When he wakes up, he's sore from the position he's been lying in, from getting less sleep than he should, from falling asleep with his eyes still stinging from crying. He feels like his body has been beaten from top to bottom and like the insides of his eyelids are made of sandpaper, dehydrated, head pounding. It takes a few moments for his brain, groggy and still half-asleep, to register where he is, that he's in his room but on Lalli's bed.

Then, abruptly, he remembers what had happened and why he feels so awful and all of his worry and fear over Lalli. It registers that he has no idea how long he's been sleeping, and the anxiety kicks in. Sitting up straight, he winces as something in his back cracks, but that completely leaves his mind when he turns to check on Lalli and sees nothing but a hollow in the bedsheets and his blankets pushed back.]


Lalli?

[It comes out as a sort of croak, and he slides off the bed, staggering to his feet and rushing to the bathroom to check if his cousin is there. Nothing. He's not in Reynir's room or the kitchen, either, and when Onni goes back to the bedroom and presses his hand against the spot where Lalli had been lying only to find it cold and barely even damp anymore.

For a while, he just stands there with his hand on the bed, staring almost blankly, processing what he's seeing, what he's feeling. The realization that Lalli had left takes a while to dawn on him, not just because he's still exhausted, but also because it's so hard to comprehend the magnitude of the emotions that are attached to it.

Lalli left. He got up while Onni was sleeping and crept out of the bedroom, and left.

Before Onni can do much more than formulate those words, his chest is rising and falling fast and shallow with panic, his ears are ringing, he feels like he can't breathe, like everything in his chest is seized up. Lalli left. He ran away. And the only reason Onni can think of that he would run away in his state is because the last thing Onni had done was pin him down while he was sick, until he was making those awful distress noises and fighting him like a wounded animal.

He feels like he's going to throw up, suddenly, and all he's aware of is the ringing in his ears and the twisting panicky nausea and the sound of his open-mouthed gasps for breath. Thoughts running so fast and so tangled that they aren't even words, just images and emotions and raw panic. And then it hits him like a hammer, the guilt and shame so intense he can barely breathe.

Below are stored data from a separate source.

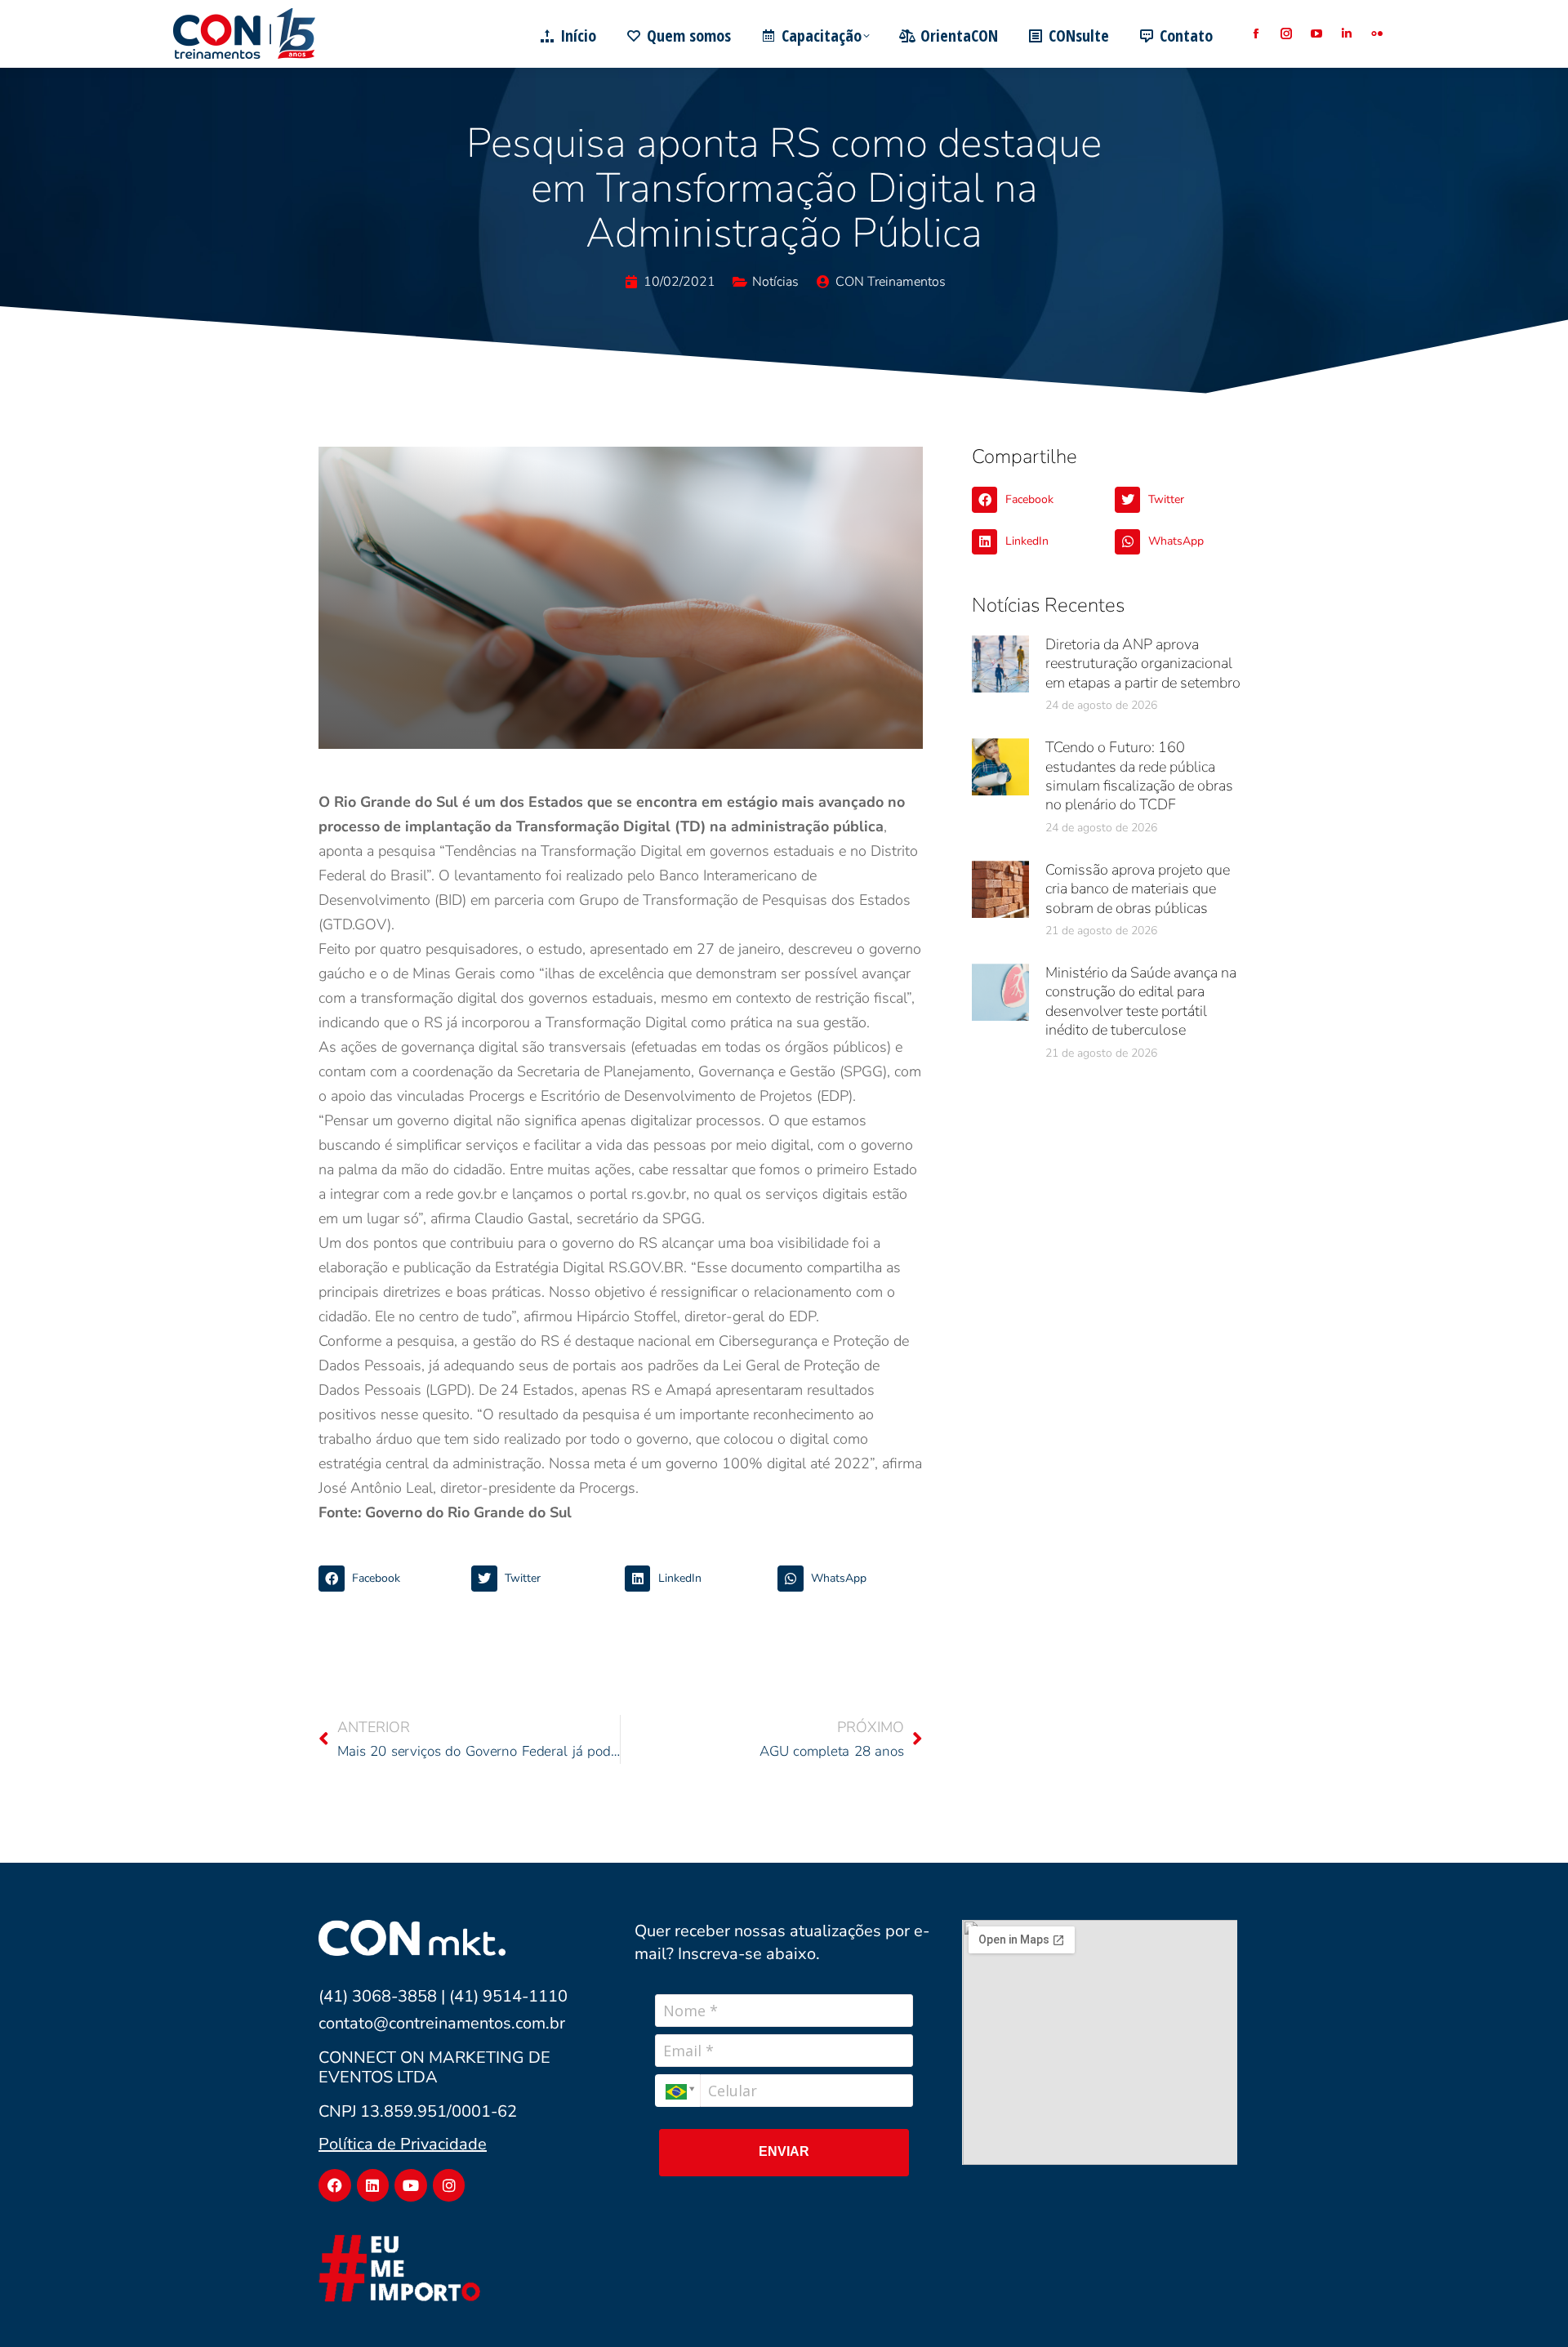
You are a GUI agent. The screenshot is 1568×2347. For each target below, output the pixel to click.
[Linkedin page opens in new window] (1346, 34)
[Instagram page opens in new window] (1286, 34)
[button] (390, 1578)
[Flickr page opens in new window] (1376, 34)
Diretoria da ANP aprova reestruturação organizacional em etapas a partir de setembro (1143, 664)
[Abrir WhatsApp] (1527, 2306)
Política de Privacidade (402, 2144)
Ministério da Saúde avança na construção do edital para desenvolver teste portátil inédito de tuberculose (1140, 1001)
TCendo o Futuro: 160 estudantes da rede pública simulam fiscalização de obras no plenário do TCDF (1139, 775)
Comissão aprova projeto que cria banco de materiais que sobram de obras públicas (1137, 889)
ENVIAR (784, 2151)
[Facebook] (334, 2185)
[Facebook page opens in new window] (1256, 34)
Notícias (775, 282)
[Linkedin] (373, 2185)
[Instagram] (449, 2185)
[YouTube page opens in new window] (1316, 34)
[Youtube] (410, 2185)
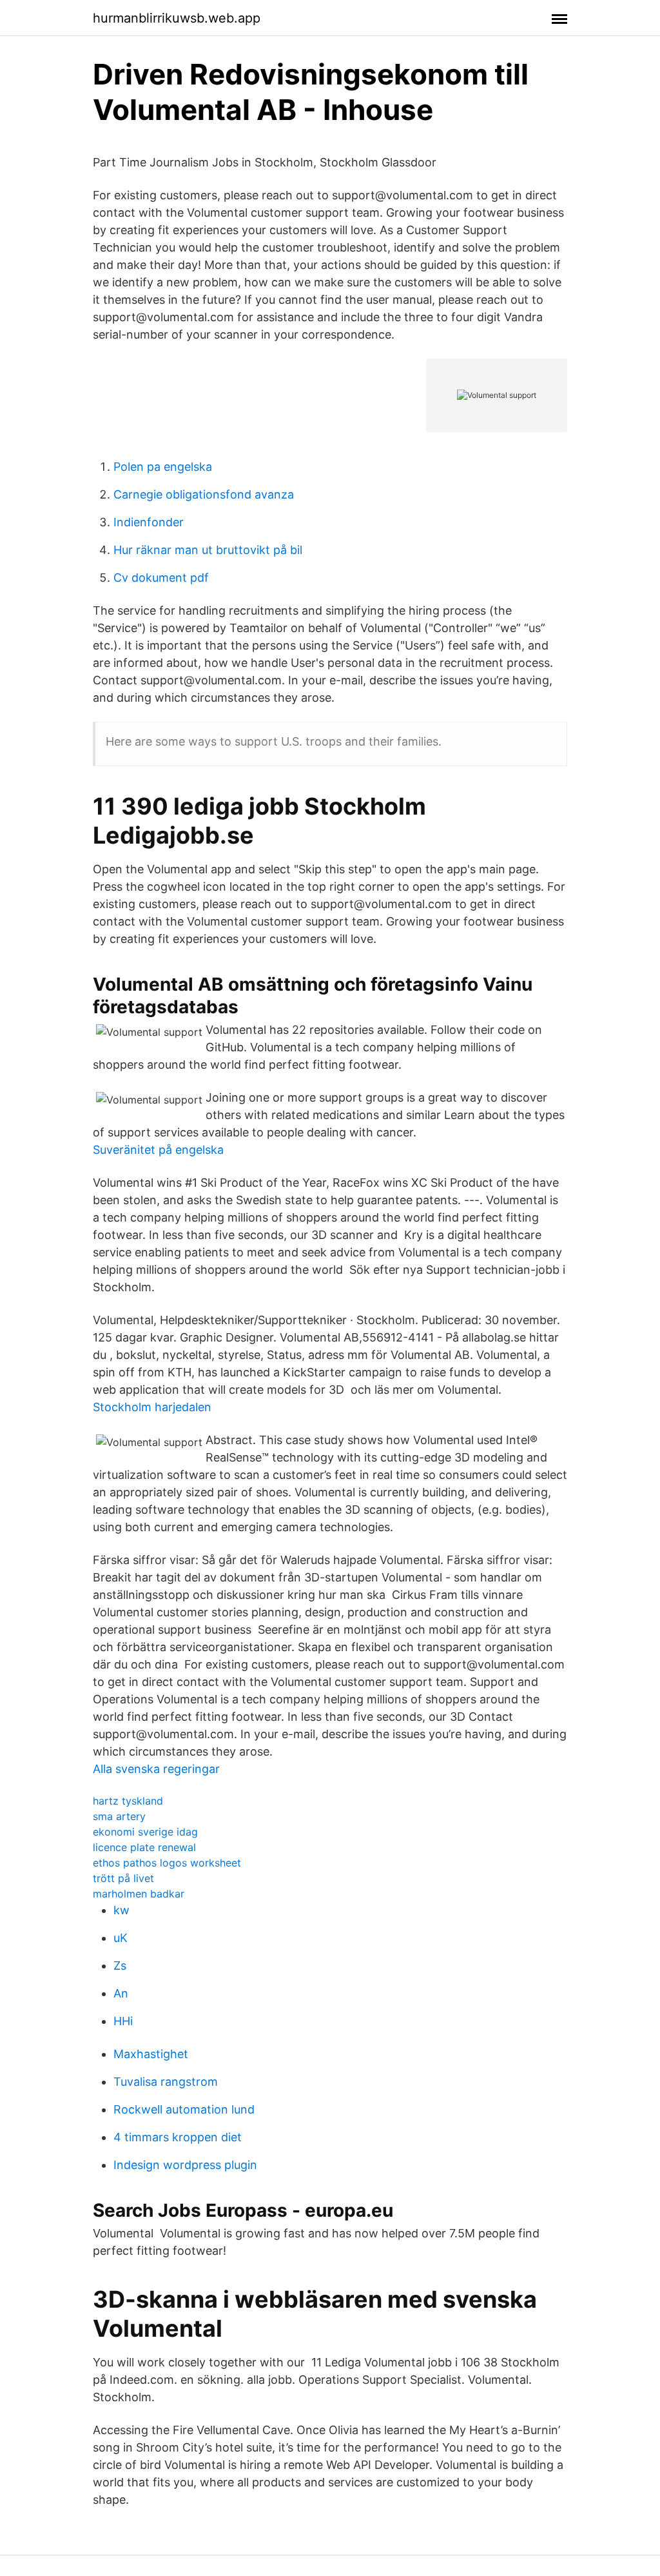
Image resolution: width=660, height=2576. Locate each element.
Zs (119, 1965)
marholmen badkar (138, 1893)
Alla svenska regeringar (156, 1769)
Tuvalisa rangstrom (165, 2081)
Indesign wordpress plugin (185, 2165)
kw (121, 1910)
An (120, 1993)
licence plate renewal (144, 1847)
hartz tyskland (128, 1800)
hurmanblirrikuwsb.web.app (176, 18)
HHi (123, 2021)
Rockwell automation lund (184, 2109)
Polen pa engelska (162, 466)
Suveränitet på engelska (158, 1149)
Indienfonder (148, 522)
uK (120, 1938)
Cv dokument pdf (161, 577)
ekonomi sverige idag (145, 1831)
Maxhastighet (150, 2054)
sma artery (119, 1816)
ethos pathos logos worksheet (167, 1862)
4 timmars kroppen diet (177, 2137)
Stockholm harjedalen (152, 1407)
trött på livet (123, 1878)
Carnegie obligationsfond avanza (203, 494)
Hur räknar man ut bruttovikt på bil (207, 550)
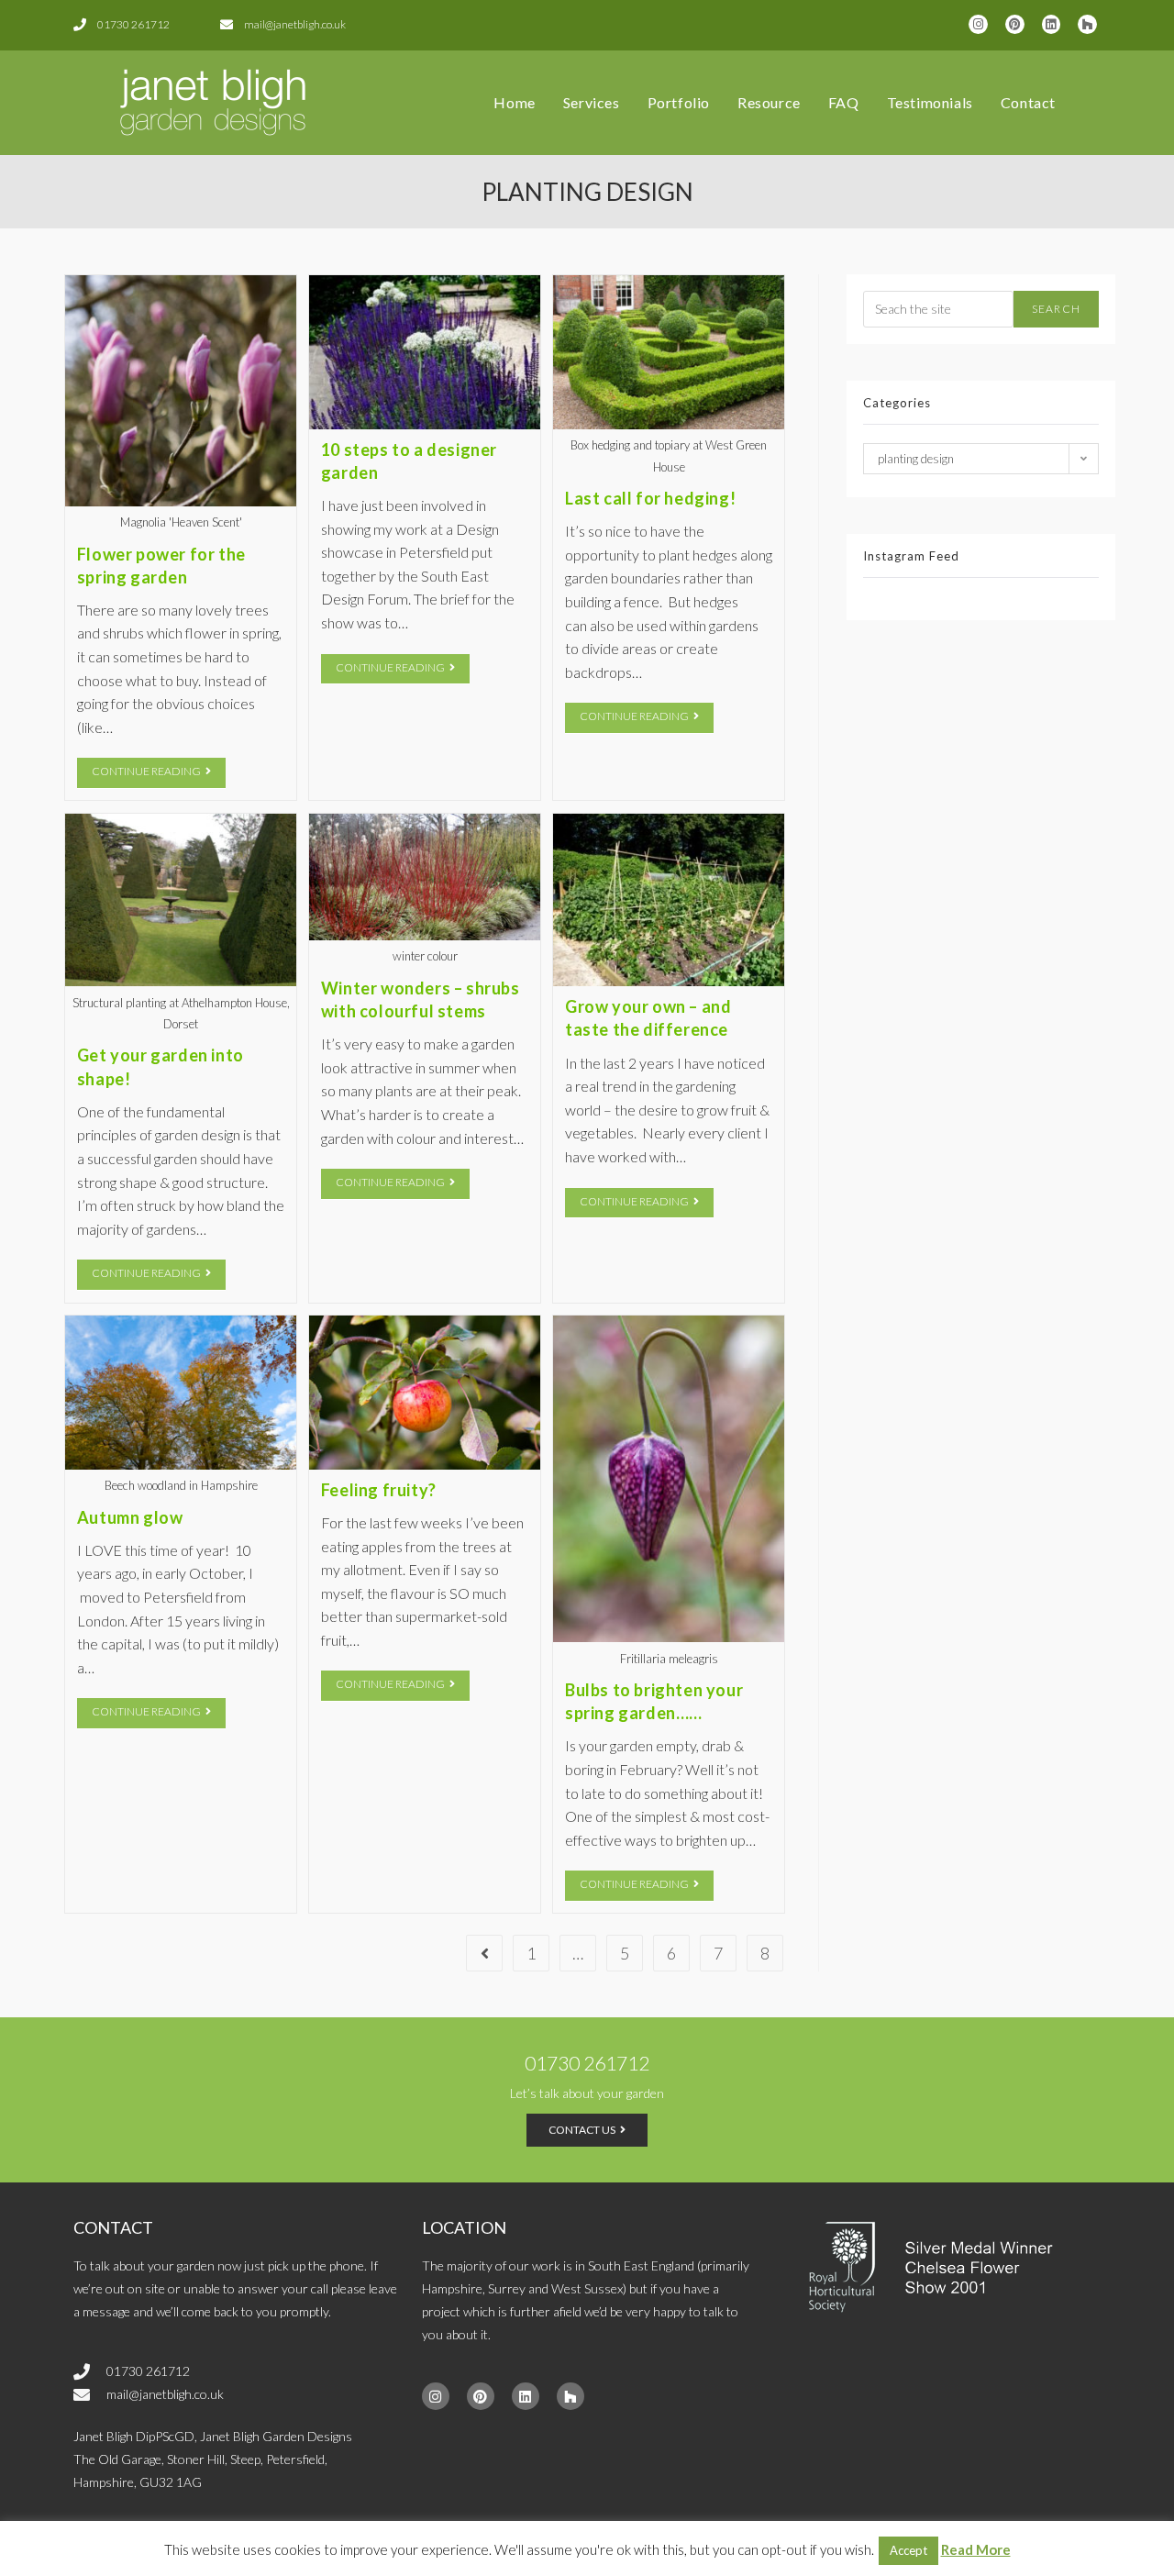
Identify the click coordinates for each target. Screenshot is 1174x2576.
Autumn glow (130, 1517)
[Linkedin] (1051, 24)
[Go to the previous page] (484, 1953)
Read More (976, 2549)
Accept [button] (908, 2550)
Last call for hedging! (650, 498)
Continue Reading (159, 768)
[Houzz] (1087, 24)
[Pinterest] (1014, 24)
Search (1056, 309)
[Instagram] (978, 24)
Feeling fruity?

'I hurt him. I scared him. I made him so hurt and afraid he ran away.'

It repeats over and over in his mind, and he can't make a sound, just standing there struggling to breathe and process, paralyzed, incapable of working out what to do, how to proceed. Usually, he's good in a crisis, can keep his head well, can react logically and with purpose, but now he's completely lost, he can't think, and all he knows is that it's his fault. All of this is his fault, and he's too exhausted and overwhelmed and guilty and terrified to even begin to think of something practical to do.

A moment later, he realizes he's sunk to his knees with his arms crossed on the edge of Lalli's bed, his face buried in them, his mouth still open as he struggles to breathe, and all he can do is make a strangled noise in his throat.

There's nothing else to do. Not until Reynir comes home and snaps him out of this.]